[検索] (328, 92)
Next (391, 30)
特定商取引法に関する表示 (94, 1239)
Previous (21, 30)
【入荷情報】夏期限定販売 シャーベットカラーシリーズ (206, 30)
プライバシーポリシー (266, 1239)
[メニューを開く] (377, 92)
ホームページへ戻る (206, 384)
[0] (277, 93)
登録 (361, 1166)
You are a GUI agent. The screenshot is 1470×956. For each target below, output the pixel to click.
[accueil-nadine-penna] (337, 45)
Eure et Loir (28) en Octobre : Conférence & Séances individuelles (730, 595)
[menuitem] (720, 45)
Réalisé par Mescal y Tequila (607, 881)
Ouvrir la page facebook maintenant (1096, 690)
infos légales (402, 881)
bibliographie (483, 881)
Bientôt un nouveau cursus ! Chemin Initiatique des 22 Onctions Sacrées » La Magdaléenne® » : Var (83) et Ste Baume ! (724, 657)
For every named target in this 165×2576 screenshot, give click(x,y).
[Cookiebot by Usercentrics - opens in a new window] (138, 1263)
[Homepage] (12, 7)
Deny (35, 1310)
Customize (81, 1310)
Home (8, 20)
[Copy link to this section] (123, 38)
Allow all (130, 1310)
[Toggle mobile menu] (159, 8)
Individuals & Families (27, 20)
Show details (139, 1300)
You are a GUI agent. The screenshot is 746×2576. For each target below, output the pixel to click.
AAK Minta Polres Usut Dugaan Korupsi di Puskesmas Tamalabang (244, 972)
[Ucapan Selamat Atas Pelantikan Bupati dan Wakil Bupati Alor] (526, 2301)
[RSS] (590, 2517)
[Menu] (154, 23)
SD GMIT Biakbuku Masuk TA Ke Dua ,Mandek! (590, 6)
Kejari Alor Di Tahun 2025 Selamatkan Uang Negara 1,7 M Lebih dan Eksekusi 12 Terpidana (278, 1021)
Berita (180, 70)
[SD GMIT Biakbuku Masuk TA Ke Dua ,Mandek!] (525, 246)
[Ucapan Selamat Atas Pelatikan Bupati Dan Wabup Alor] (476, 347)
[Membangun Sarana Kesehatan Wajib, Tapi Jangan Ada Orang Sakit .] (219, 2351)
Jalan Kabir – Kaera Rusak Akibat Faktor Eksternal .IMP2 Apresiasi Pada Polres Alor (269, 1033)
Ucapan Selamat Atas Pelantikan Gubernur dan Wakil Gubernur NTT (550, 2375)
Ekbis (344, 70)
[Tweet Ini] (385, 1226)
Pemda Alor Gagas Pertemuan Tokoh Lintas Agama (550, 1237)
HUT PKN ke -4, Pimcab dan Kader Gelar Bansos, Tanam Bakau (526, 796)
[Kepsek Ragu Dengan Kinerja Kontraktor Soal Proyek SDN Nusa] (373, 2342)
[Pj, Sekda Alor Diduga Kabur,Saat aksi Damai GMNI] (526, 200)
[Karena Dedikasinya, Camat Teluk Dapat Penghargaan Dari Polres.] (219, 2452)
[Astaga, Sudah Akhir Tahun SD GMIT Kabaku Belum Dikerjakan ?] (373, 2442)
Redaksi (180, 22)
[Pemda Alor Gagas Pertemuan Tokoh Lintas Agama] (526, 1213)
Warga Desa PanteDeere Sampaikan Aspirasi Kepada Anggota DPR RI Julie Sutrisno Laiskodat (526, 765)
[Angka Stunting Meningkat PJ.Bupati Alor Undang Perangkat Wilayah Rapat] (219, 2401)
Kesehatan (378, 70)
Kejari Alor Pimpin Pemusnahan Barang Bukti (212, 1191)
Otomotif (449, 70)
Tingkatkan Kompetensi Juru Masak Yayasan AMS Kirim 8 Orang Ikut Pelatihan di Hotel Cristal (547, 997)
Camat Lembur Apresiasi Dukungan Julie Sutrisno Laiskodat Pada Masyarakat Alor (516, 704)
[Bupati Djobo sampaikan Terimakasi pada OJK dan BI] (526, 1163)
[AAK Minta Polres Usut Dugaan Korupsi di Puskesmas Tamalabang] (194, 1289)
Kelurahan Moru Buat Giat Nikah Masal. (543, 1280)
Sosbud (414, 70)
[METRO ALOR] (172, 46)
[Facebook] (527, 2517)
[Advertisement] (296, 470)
────────────────────
▸ Task prompt
Find the line with "[menuitem] (720, 45)" in the material above. Reproduce it and each line after it up to and including the line with "[Angka Stunting Meningkat".

▸ Answer to this task
[menuitem] (720, 45)
Réalisé par Mescal y Tequila (607, 881)
Ouvrir la page facebook maintenant (1096, 690)
infos légales (402, 881)
bibliographie (483, 881)
Bientôt un nouveau cursus ! Chemin Initiatique des 22 Onctions Sacrées » La Magdaléenne® » : Var (83) et Ste Baume ! (724, 657)
For every named target in this 165×2576 screenshot, give click(x,y).
[Cookiebot by Usercentrics - opens in a new window] (138, 1263)
[Homepage] (12, 7)
Deny (35, 1310)
Customize (81, 1310)
Home (8, 20)
[Copy link to this section] (123, 38)
Allow all (130, 1310)
[Toggle mobile menu] (159, 8)
Individuals & Families (27, 20)
Show details (139, 1300)
You are a GUI agent. The screenshot is 746×2576. For each target below, output the pixel to click.
AAK Minta Polres Usut Dugaan Korupsi di Puskesmas Tamalabang (244, 972)
[Ucapan Selamat Atas Pelantikan Bupati dan Wakil Bupati Alor] (526, 2301)
[RSS] (590, 2517)
[Menu] (154, 23)
SD GMIT Biakbuku Masuk TA Ke Dua ,Mandek! (590, 6)
Kejari Alor Di Tahun 2025 Selamatkan Uang Negara 1,7 M Lebih dan Eksekusi 12 Terpidana (278, 1021)
Berita (180, 70)
[SD GMIT Biakbuku Masuk TA Ke Dua ,Mandek!] (525, 246)
[Ucapan Selamat Atas Pelatikan Bupati Dan Wabup Alor] (476, 347)
[Membangun Sarana Kesehatan Wajib, Tapi Jangan Ada Orang Sakit .] (219, 2351)
Jalan Kabir – Kaera Rusak Akibat Faktor Eksternal .IMP2 Apresiasi Pada Polres Alor (269, 1033)
Ucapan Selamat Atas Pelantikan Gubernur dan Wakil Gubernur NTT (550, 2375)
Ekbis (344, 70)
[Tweet Ini] (385, 1226)
Pemda Alor Gagas Pertemuan Tokoh Lintas Agama (550, 1237)
HUT PKN ke -4, Pimcab dan Kader Gelar Bansos, Tanam Bakau (526, 796)
[Kepsek Ragu Dengan Kinerja Kontraktor Soal Proyek SDN Nusa] (373, 2342)
[Pj, Sekda Alor Diduga Kabur,Saat aksi Damai GMNI] (526, 200)
[Karena Dedikasinya, Camat Teluk Dapat Penghargaan Dari Polres.] (219, 2452)
[Astaga, Sudah Akhir Tahun SD GMIT Kabaku Belum Dikerjakan ?] (373, 2442)
Redaksi (180, 22)
[Pemda Alor Gagas Pertemuan Tokoh Lintas Agama] (526, 1213)
Warga Desa PanteDeere Sampaikan Aspirasi Kepada Anggota DPR RI Julie Sutrisno Laiskodat (526, 765)
[Angka Stunting Meningkat PJ.Bupati Alor Undang Perangkat Wilayah Rapat] (219, 2401)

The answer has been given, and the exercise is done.